▶ **Your assignment**:
Your job with the data below: print everything from the line that holds "You are a GUI" down to the line that holds "This screenshot has height=812, width=1505.", ends included, exactly, and nothing else.

** Input for this task follows **

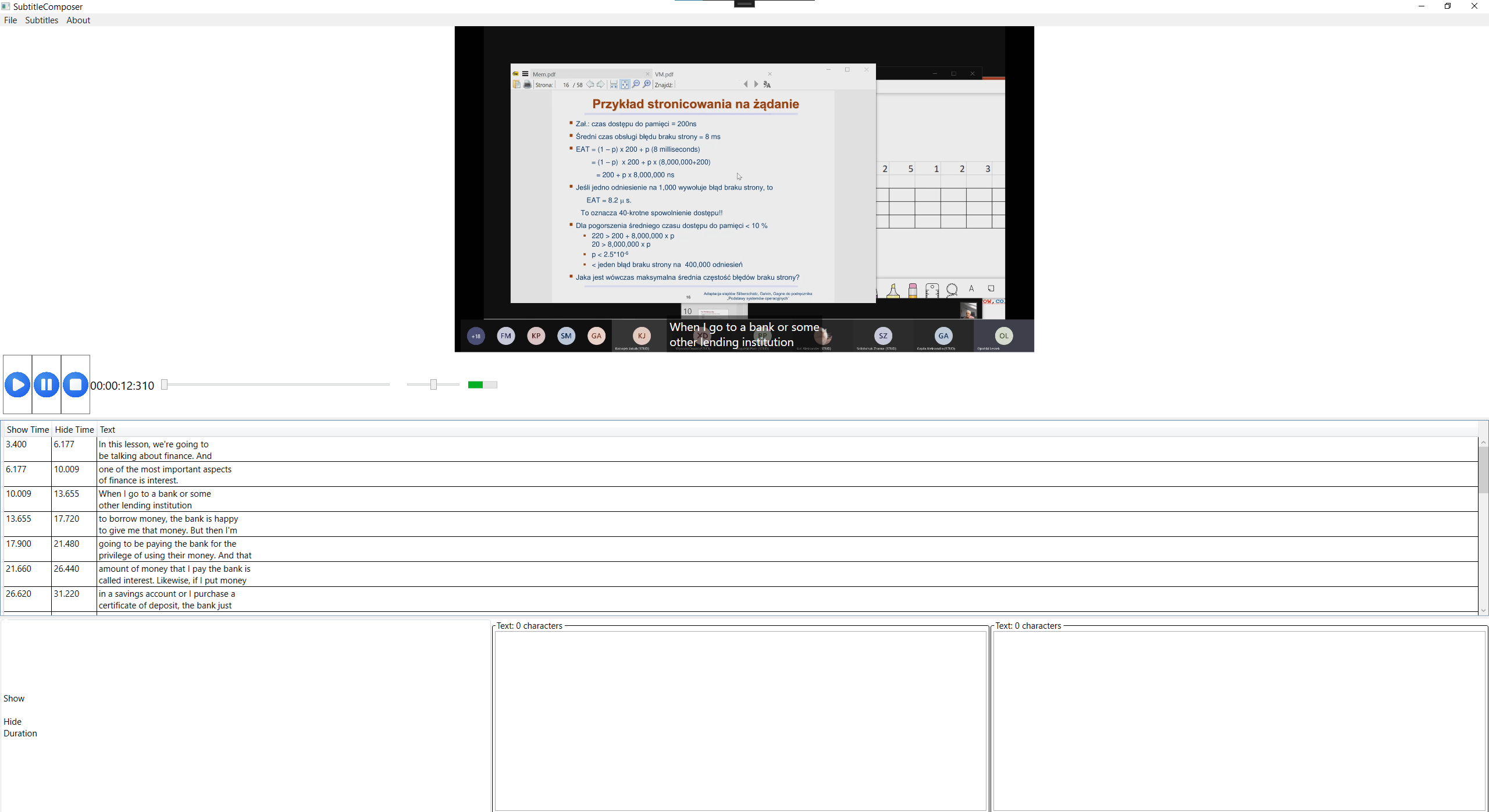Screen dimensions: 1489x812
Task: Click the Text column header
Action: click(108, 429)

** End of Input for this task **
** Input for this task follows **

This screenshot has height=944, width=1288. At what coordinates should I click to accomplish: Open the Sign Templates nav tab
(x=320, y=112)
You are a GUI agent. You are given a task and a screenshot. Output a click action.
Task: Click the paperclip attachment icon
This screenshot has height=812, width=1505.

** End of Input for this task **

▶ **Exercise response**:
You are a GUI agent. You are given a task and a screenshot. Output a click action.
Task: Click the paperclip attachment icon
This screenshot has height=812, width=1505.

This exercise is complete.